Extrait du document:
Cet article fait suite aux deux parties précédentes :
–Les Quatre Faces de Brahma (1/3)
–Les Quatre Faces de Brahma (2/3)
Il n’y a plus d’hostilité (vision ‘ennemie’) dans la nature, elle ne nécessite donc plus que je la soumette ou que je la conquière. Le rapport à cette nature est apaisé.
La planète, et l’ensemble de ces habitants ne sont plus mes ennemis. Ces quatre vertus ne sauraient s’appliquer qu’à une partie de l’univers vivant.
Nous quittons ici la voie partielle et politique (l’esprit club de foot) pour la voie totale et spirituelle. Comme nous le remarquions dans l’article précédent, il n’y a de voie que totale.
Metta est une pratique totale. Sinon, il s’agit d’une vague recommandation de développement personnel, quelque chose de l’ordre de la stratégie permettant un accroissement suffisant de notre confort:
L’autre, la nature, l’univers…le réceptacle de cette onde de metta n’est qu’un moyen en vue d’une fin d’extension de mes territoires de bien-être. Tout au plus, une telle approche partielle relève de la négociation de bonne entente entre les pays (êtres vivants).
Le pratiquant augmente son confort dans le monde, ce qui est très bien sur le moment, peut-être, mais n’est pas l’expression de la non-dualité.
Sur la voie non-duelle, il ne peut y avoir de laissés pour compte de la compassion. Il en découle une application évidente du végétarisme (cf La Viande et le Territoire) ainsi que respect et gratitude de toute la nature.
Ici encore, les mots brouillent le message. Les termes de respect et gratitude impliquent un sujet et un objet. L’expérience non-duelle transcende ce mode relationnel et opère dans l’immédiateté et le silence.
Tout le contraire des mots, qui ne sont que médias bruyants.

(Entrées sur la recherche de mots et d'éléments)
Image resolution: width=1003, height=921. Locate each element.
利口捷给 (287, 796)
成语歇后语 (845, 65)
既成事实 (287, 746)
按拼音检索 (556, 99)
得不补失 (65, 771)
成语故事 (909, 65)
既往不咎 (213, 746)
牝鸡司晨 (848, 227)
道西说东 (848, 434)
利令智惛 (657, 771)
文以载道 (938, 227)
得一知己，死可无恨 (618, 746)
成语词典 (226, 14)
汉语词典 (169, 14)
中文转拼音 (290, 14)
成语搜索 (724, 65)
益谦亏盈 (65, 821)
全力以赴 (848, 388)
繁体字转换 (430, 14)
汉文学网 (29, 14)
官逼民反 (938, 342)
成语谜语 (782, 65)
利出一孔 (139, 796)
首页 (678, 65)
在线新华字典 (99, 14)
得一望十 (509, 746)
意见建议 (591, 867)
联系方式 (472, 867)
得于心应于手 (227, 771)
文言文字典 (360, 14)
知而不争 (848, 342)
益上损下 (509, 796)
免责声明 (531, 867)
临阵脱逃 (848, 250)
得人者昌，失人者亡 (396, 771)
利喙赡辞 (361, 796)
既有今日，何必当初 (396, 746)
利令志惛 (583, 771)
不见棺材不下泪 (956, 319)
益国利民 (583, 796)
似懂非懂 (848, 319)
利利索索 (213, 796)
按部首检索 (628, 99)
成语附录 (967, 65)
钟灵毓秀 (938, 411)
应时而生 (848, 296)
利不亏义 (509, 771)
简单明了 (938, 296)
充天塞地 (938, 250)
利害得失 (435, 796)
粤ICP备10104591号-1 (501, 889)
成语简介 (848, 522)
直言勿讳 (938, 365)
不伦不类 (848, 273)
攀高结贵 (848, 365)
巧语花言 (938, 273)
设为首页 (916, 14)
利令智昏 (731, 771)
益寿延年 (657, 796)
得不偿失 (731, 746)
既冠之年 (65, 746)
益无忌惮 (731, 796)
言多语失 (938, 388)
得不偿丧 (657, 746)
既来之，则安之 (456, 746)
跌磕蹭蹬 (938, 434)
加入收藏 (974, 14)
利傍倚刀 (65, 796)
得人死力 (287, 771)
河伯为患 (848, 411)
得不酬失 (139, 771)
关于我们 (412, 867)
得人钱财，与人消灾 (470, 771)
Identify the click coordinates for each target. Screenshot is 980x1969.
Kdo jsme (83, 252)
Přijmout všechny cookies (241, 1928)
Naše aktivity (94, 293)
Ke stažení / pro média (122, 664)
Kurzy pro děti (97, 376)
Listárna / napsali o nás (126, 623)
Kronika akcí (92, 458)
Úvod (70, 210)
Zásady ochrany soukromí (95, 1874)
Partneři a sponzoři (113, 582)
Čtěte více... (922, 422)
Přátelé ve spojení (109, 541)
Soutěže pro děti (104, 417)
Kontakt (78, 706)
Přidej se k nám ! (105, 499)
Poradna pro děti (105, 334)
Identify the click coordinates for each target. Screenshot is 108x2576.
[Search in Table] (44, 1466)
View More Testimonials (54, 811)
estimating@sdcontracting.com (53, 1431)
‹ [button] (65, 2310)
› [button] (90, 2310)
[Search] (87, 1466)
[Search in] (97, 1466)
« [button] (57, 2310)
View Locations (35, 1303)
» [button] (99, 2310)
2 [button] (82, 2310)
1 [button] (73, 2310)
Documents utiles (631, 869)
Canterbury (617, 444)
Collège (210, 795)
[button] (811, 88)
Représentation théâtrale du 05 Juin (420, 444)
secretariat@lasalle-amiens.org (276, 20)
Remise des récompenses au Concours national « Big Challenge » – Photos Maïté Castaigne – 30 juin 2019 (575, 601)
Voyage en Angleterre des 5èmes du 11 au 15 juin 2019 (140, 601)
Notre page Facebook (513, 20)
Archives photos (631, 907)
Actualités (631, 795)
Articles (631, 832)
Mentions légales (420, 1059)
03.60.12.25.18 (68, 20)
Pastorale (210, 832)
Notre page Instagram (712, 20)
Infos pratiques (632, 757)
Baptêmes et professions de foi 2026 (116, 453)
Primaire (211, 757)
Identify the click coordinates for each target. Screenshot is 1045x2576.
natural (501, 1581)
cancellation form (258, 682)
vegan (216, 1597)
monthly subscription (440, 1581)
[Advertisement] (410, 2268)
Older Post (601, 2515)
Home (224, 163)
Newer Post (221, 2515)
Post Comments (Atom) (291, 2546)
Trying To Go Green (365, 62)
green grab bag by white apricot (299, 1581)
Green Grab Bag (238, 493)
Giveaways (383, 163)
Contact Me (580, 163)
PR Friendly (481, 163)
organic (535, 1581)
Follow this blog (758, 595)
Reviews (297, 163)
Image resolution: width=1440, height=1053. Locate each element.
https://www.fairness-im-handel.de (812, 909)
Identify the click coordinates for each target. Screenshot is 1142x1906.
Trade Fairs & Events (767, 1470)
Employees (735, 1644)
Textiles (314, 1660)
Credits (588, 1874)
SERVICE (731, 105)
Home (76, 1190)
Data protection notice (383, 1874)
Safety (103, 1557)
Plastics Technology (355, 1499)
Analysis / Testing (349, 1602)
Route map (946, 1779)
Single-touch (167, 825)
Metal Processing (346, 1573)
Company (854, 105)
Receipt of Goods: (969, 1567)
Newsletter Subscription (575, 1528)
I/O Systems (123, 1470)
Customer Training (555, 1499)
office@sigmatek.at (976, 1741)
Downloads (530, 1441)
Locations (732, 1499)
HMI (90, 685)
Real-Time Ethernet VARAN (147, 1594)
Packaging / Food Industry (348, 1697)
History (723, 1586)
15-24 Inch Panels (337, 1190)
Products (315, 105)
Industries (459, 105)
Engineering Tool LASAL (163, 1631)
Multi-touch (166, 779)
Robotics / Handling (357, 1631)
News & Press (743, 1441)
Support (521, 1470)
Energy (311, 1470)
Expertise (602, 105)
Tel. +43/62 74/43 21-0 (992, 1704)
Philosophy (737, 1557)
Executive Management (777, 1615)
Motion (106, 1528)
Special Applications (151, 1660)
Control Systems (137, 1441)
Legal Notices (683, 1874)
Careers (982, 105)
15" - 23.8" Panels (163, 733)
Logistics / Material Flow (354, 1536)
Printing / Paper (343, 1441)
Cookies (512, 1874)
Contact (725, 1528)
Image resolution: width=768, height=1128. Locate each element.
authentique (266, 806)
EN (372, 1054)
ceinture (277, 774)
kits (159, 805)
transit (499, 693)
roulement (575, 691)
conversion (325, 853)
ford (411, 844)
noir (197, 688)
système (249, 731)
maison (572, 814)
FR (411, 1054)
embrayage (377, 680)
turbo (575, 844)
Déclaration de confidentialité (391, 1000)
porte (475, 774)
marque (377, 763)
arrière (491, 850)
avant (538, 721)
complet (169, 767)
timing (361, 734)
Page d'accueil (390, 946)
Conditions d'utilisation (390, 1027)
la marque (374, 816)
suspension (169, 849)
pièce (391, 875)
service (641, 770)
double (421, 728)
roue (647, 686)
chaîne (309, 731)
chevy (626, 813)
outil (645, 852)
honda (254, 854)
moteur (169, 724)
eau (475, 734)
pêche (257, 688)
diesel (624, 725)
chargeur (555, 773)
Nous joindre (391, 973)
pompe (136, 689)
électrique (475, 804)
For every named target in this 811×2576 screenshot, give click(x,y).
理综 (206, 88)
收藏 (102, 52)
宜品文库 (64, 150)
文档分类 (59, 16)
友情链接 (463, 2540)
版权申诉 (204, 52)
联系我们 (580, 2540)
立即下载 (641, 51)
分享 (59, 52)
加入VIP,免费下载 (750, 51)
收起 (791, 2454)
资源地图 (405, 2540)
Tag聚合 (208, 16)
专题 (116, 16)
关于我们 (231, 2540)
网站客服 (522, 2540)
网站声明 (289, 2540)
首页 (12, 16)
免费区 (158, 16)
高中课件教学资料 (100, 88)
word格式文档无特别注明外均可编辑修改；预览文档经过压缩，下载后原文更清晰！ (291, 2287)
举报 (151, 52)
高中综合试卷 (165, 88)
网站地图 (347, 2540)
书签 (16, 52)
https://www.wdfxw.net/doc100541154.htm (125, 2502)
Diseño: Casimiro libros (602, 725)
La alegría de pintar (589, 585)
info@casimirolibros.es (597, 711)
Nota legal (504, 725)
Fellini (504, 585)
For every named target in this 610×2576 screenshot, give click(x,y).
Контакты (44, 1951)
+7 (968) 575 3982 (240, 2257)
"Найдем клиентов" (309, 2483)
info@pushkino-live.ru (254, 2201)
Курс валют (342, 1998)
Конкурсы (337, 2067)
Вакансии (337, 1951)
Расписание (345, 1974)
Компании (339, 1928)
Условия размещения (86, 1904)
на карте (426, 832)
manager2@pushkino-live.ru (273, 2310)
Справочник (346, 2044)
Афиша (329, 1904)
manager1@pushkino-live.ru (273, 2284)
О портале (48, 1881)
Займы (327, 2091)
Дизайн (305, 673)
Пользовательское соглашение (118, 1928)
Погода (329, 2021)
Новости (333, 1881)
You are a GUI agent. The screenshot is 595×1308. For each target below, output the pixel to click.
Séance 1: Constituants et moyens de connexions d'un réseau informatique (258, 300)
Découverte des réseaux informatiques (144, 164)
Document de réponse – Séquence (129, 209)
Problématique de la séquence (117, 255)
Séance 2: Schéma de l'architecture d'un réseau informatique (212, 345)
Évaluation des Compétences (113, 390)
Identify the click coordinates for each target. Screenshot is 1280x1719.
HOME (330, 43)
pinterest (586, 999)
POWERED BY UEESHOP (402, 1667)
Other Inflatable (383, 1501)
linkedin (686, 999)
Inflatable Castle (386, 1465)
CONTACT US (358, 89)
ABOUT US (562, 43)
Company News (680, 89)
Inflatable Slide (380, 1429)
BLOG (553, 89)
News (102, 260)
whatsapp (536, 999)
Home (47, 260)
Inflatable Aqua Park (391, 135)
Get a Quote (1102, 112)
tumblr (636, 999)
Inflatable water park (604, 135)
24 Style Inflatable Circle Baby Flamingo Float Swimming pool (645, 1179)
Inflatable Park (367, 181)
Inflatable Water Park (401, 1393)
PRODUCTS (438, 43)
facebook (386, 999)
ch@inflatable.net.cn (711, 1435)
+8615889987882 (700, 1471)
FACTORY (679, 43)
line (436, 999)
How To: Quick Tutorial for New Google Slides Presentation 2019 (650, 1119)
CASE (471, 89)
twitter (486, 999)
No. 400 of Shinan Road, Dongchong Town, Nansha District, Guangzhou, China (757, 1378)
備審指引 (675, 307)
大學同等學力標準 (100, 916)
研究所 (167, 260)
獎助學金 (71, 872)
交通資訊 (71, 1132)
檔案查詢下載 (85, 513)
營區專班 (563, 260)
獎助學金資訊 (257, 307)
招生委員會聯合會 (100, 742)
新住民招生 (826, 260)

Exercice: Reproduisez mot pour mot tout le texte sur metta et la non-dualité. Les lignes ne jouent ici aucun rôle.

Corrigé:
Cet article fait suite aux deux parties précédentes :
–Les Quatre Faces de Brahma (1/3)
–Les Quatre Faces de Brahma (2/3)
Il n’y a plus d’hostilité (vision ‘ennemie’) dans la nature, elle ne nécessite donc plus que je la soumette ou que je la conquière. Le rapport à cette nature est apaisé.
La planète, et l’ensemble de ces habitants ne sont plus mes ennemis. Ces quatre vertus ne sauraient s’appliquer qu’à une partie de l’univers vivant.
Nous quittons ici la voie partielle et politique (l’esprit club de foot) pour la voie totale et spirituelle. Comme nous le remarquions dans l’article précédent, il n’y a de voie que totale.
Metta est une pratique totale. Sinon, il s’agit d’une vague recommandation de développement personnel, quelque chose de l’ordre de la stratégie permettant un accroissement suffisant de notre confort:
L’autre, la nature, l’univers…le réceptacle de cette onde de metta n’est qu’un moyen en vue d’une fin d’extension de mes territoires de bien-être. Tout au plus, une telle approche partielle relève de la négociation de bonne entente entre les pays (êtres vivants).
Le pratiquant augmente son confort dans le monde, ce qui est très bien sur le moment, peut-être, mais n’est pas l’expression de la non-dualité.
Sur la voie non-duelle, il ne peut y avoir de laissés pour compte de la compassion. Il en découle une application évidente du végétarisme (cf La Viande et le Territoire) ainsi que respect et gratitude de toute la nature.
Ici encore, les mots brouillent le message. Les termes de respect et gratitude impliquent un sujet et un objet. L’expérience non-duelle transcende ce mode relationnel et opère dans l’immédiateté et le silence.
Tout le contraire des mots, qui ne sont que médias bruyants.